There were young people too, but they were mostly surfers, and mostly had their wetsuits on. They were in the middle of the beach.

Everyone was very polite and respectful of each other (and to be fair, we were warned with multiple signs). But still: to our sheltered, prejudiced eyes, it was a bit of an affront. A pale, wrinkly inferno forever seared into our brains.

I left my mom and brother (it was supposed to be a fun family hike) eating jelly snakes and trail mix and went for a swim with my partner. I thought this would break the ice with the nudist colony, but it only made things worse. The stares (imaginary or not) at my board shorts sent tingles down my spine.

I’ve never felt so judged for not doing something (even if no-one actually judged me: I was probably judging myself).

We took a few photos (of ourselves, not the nudists) on the rocks to remember this bizarre moment, and got some funny looks from one guy. This was another faux pas – never take photos on a nudist beach, or – quite rightly – people will get annoyed.

Putting the phone away, we then packed up our gear and continued walking. We thought we were in the clear but then at the other end, a middle-aged couple, casual as you like, strolled past us into the water, bums proudly gleaming.

Here, there was also another guy chilling naked on a sun lounger by his truck. Beauty.

At the end of the day we decided it was worth the trek, as we had discovered a hidden coastal paradise just as beautiful as Seal Rocks and its neighboring beaches, except less crowded, and closer to Sydney.

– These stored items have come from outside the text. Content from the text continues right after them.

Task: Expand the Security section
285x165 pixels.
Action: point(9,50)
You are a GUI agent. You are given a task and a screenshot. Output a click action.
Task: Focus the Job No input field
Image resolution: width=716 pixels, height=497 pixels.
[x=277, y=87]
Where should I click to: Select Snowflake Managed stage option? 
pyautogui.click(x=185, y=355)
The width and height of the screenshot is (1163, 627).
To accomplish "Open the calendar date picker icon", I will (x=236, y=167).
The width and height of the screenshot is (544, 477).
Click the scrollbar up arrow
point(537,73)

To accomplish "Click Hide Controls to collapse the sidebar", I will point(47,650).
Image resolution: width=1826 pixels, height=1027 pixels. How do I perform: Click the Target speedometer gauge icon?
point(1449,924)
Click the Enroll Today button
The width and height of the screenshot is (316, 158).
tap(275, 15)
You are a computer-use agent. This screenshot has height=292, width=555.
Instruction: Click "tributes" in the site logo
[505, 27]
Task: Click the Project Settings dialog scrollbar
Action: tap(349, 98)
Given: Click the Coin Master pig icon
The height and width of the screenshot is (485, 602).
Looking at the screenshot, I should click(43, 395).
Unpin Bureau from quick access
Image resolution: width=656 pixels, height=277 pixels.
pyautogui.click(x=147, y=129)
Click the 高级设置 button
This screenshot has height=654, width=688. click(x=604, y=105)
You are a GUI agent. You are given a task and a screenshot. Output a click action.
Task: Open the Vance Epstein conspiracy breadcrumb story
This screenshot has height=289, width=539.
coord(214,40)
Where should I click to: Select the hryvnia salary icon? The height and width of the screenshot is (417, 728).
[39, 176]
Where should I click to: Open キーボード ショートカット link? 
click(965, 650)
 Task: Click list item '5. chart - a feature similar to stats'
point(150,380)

Likewise, after visiting The Shoal Bay Country Club, where you can score $23 USD cocktail jugs and listen to a DJ remixing Fred Again and the Red Hot Chili Peppers AND easily get a table without booking, I decided: this is it. As long as you’re not averse to the odd “cutlas” being brandished on some of its remote beaches, Port Stephens is the new Byron Bay. No, screw that. It’s better than Byron.